With its unique setting and Neoclassical ambience, the Platán Restaurant offers a truly special dining experience in the grounds of the deservedly famous lake spa in Hévíz. Our mission is to blend the latest culinary technologies with the local traditions of Hévíz.
The year 2015 marked the opening of a new chapter in the restaurant’s history, following the much-anticipated renovation.
We removed the wall between the old kitchen and the seating area, and added a brand new building to house cooking facilities with capacity and equipment to meet the standards of the 21st century. As a result of this development, the restaurant can now seat 110 guests at a time. It also boasts two spacious new terraces, creating many exciting opportunities for the hotel. We make no secret of our plans to attract guests from outside the hotel as well, for à la carte dining or even small corporate functions.
The restaurant has also been given a new look, radiating classical elegance but evoking an affinity with nature through the focus on wood and earthy colours, with shades of beige and brown dominating throughout. This is also reflected in the vine-patterned curtains and the upholstery of the seats.

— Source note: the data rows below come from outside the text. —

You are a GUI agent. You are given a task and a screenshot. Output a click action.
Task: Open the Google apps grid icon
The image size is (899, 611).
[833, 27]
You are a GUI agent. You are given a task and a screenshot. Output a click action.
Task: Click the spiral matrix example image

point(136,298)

But this is by no means all that’s changed: in 2015 a new head chef joined the hotel to prepare traditional, light and healthy meals, and it was also in this year that the head of catering was appointed, and new serving staff were also hired. The new approach yielded results within a few days and weeks, in the form of positive feedback from our regular and new guests.

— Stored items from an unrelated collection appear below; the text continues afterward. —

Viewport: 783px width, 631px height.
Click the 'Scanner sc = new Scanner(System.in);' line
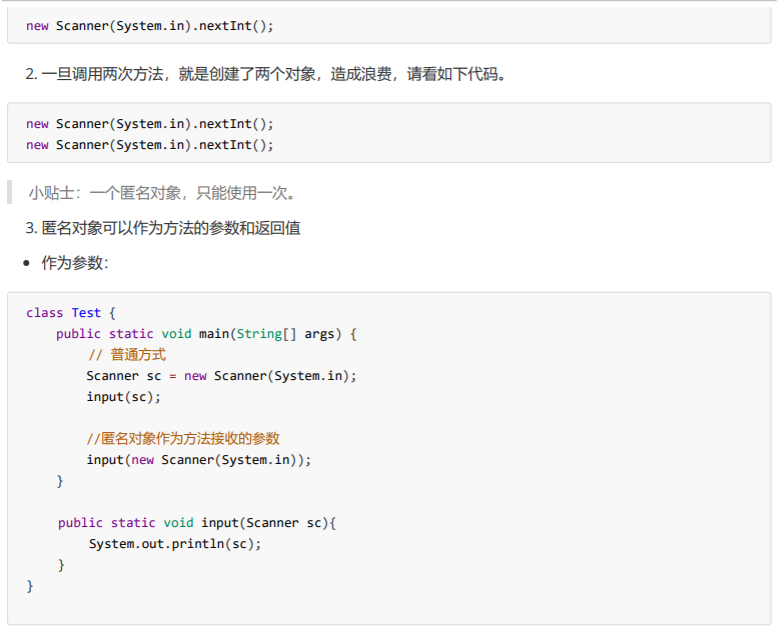tap(221, 376)
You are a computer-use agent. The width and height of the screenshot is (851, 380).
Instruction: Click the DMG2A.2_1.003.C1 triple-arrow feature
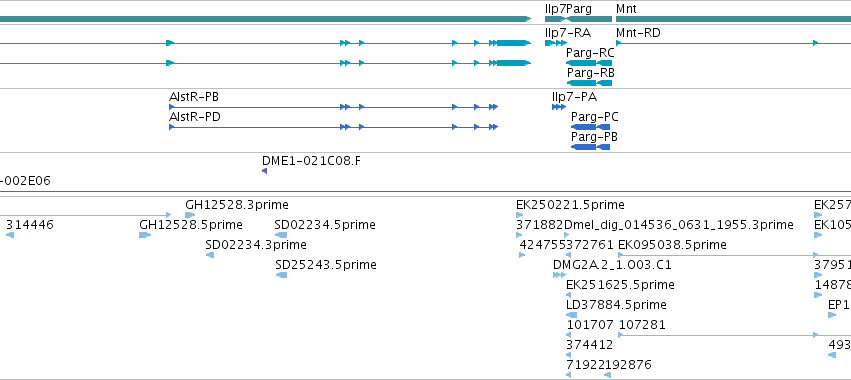(x=559, y=275)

The head chef joined the Hotel Spa Hévíz Platán Restaurant at the best possible time, receiving a new cooking centre, open kitchen and serving chef, as well as a new menu full of fresh, healthy, light, low-fat and, most importantly, delicious foods.

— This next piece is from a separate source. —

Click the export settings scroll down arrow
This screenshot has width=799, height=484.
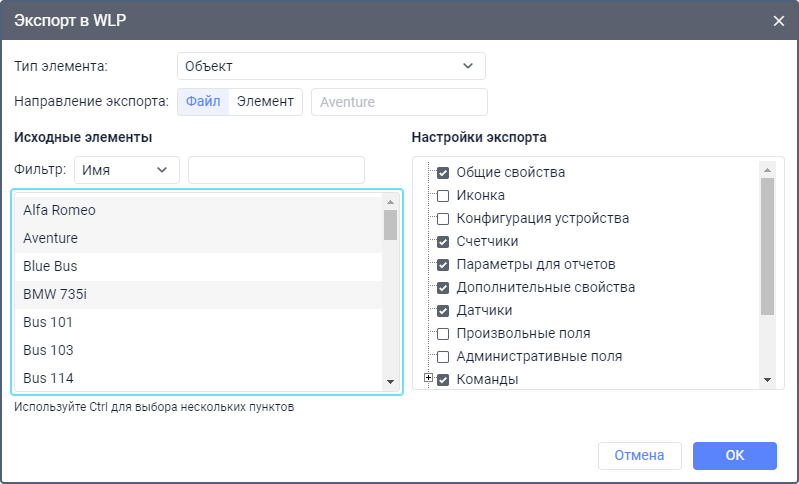tap(767, 380)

“Everyone is really fired up, and the management’s supportive attitude and modern facilities make our work much easier and help us to achieve the standards of quality that we’re aiming for”, says Sándor Töreki. “The most important thing – and there’s a reason this sounds like a cliché – is to smile. The other factor helping to boost customer satisfaction is the helpfulness of the staff: offering extra assistance to older guests or those with limited mobility, small courtesies such as making sure they are seated closer to the open kitchen... These aren’t big things, but they all add up. My colleagues and I are committed to healthy cuisine, so we try to obtain as many ingredients as possible from local producers. And no less importantly, we believe in serving food that is freshly made.”
The new menu is short, but exciting. It offers everything you’d expect in a well-run four-star hotel that meets today’s standards: light meals, lots of vegetables, sous-vide meals, pottage, and first-class, seasonal ingredients. 21st-century equipment and a 21st-century attitude. The state-of-the-art equipment helps us to achieve the desired quality. Cooking is our passion, and we like to share it with others. And what better proof of our culinary creed could there be than satisfied, returning guests?